This is easy to explain from the microscopic point of view, in which random collisions give some
of the molecules enough kinetic energy to be able to escape from the surface. You get more
evaporation at higher temperatures, because higher temperatures imply that on the average, there
are more molecules that will be able to gain enough kinetic energy to escape the surface.
Boiling
As a liquid is heated, all the molecules get more energy, and more and more molecules start
acquiring enough energy to escape as vapor. At any temperature, therefore, we can define a
vapor pressure, which can be compared to the atmospheric pressure. The boiling point of a liquid
can then be defined as the temperature at which the vapor pressure of the liquid is equal to the
atmospheric pressure, because this means that the majority of water molecules have enough energy
to escape the liquid.
In fact, this explains why bubbles form in boiling but not in evaporation. Since the vapor pressure
is lower than atmospheric pressure for evaporation, the pressure inside the liquid is equal to
atmospheric pressure plus liquid pressure, and bubbles cannot form. On the other hand, since the
vapor pressure is equal to atmosphere pressure for boiling, bubbles of vapor form throughout the
liquid.
Moreover, when you go up a mountain where the atmospheric pressure is lower or decrease air
pressure in some other way (e.g., using a vacuum pump), the liquid molecules can attain enough
energy at a lower temperature to make the vapor pressure equal to this lower atmospheric pressure.
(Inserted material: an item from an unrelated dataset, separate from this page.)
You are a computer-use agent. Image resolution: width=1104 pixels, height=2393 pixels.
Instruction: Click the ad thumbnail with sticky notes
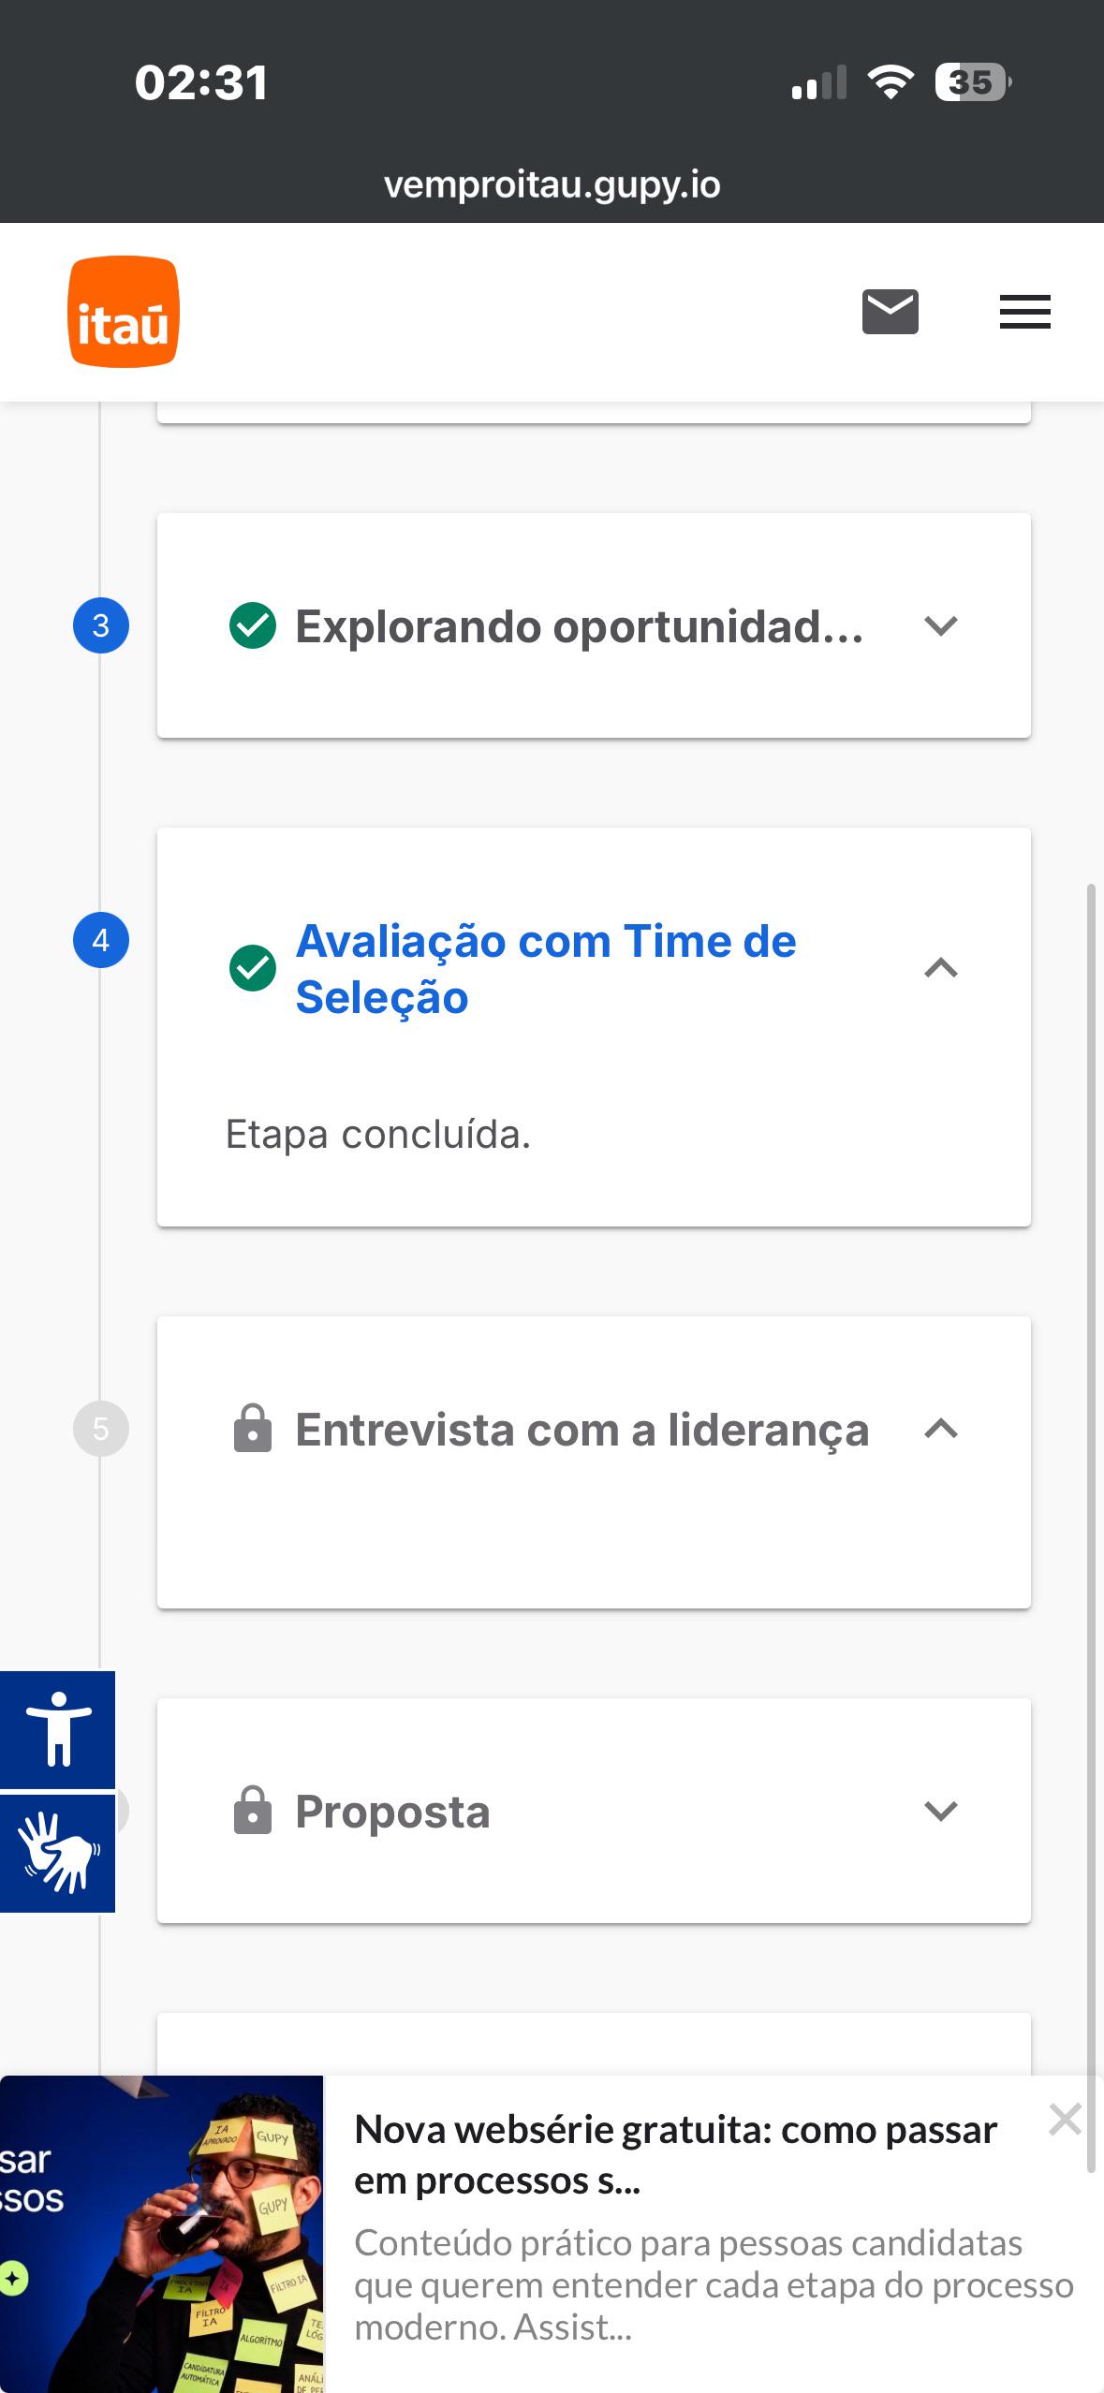161,2234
For example, as you decrease the pressure, the boiling point of water will decrease. At one
atmospheric pressure (sea level), the boiling point of water is 100◦ C. At 0.5 bar (7 psi), the
boiling point of water is 80◦ C. As you approach very low pressures (0.03 bar = 0.5 psi), you can
make water boil at 26.5◦ C (almost at room temperature). On the other hand, if you increase the
atmospheric pressure, the water molecules will need to go to a higher temperature for them to
gain enough energy to make their vapor pressure equal to or greater than the higher atmospheric
pressure. This is the principle used in a pressure cooker. (Remember also that boiling water is
convenient for cooking because as long as the water is boiling, you have a constant temperature.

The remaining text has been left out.